> CONSIGNE: Dans l'entretien sur Donald Trump et la Corée du Nord, quel objectif la Maison Blanche dit-elle toujours poursuivre ?
━━━ TEXTE DE LA PAGE
RFI : Depuis son arrivée à la Maison Blanche, Donald Trump a multiplié les déclarations à l’égard de la Corée du Nord, assurant notamment qu’il souhaitait reprendre le dialogue. Est-ce que vous le prenez au sérieux ?
Jenny Town : Je pense qu’avec Donald Trump il vaut mieux regarder la direction qu’il tente d’indiquer et pas nécessairement se concentrer précisément sur ses mots. Son intérêt pour la Corée du Nord est clair. Il veut reprendre les négociations, sous une forme ou une autre. Mais à quoi est-ce que cela ressemblera ? Quand est-ce que cela peut se dérouler ? Tout reste incertain. Je sais que Donald Trump a par exemple parlé de la Corée du Nord comme d’une « puissance nucléaire », ce qui serait un changement majeur. Mais ensuite, la Maison Blanche assure que la dénucléarisation de la Corée du Nord est toujours un objectif. S’il y a une chose que l’on peut retenir de la première administration Trump, c’est que le président n’est pas connu pour sa précision et nous ne pouvons pas interpréter chacun de ses mots comme étant révélateur d’une intention précise.
Kim Jong-un semble dans une position de force, est-ce qu’il a réellement un intérêt à revenir à la table des négociations ?
━━━━━━
━━━ DONNÉES FOURNIES
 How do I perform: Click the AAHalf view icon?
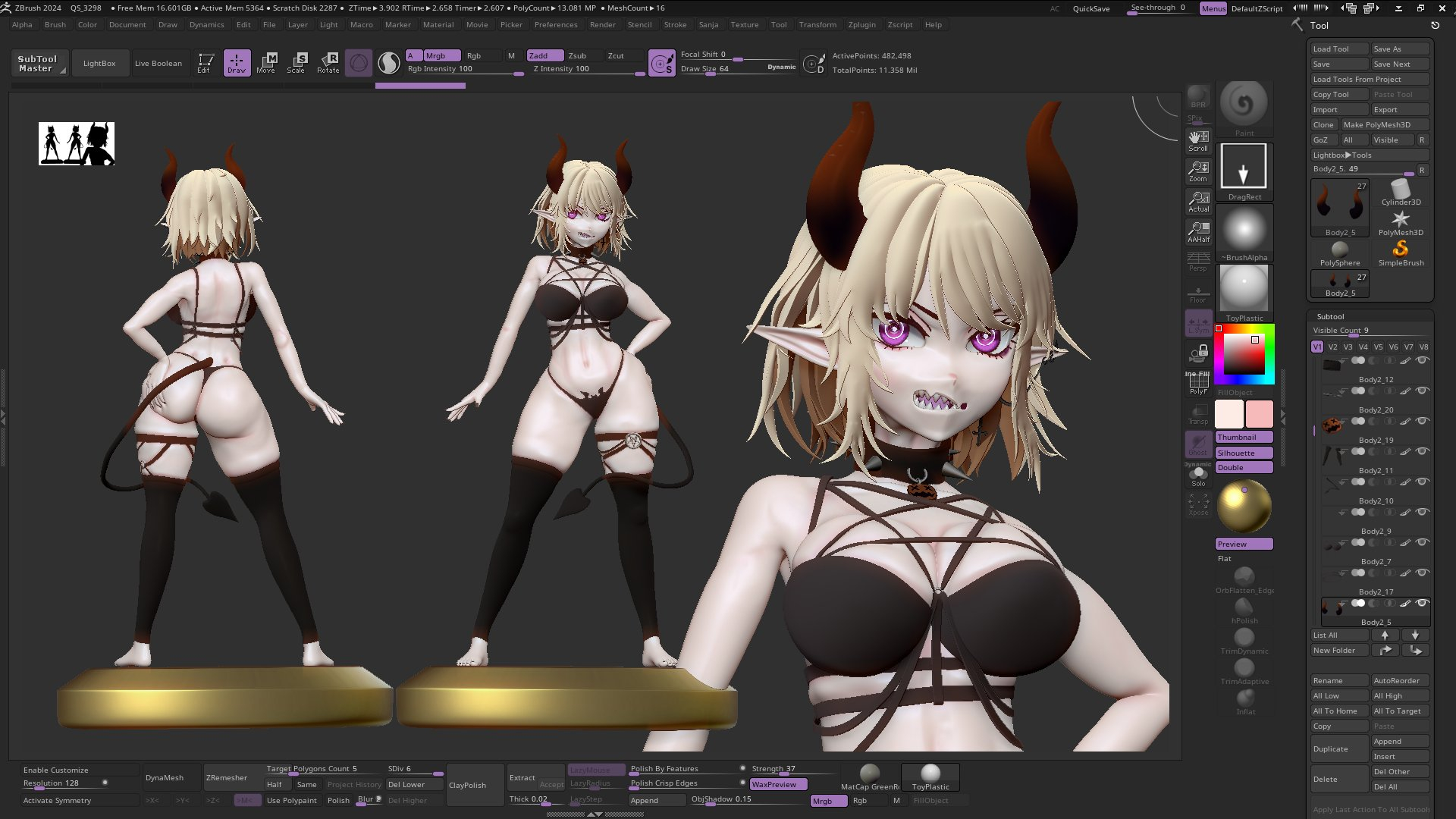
━━━━━━
> RÉPONSE: La dénucléarisation de la Corée du Nord.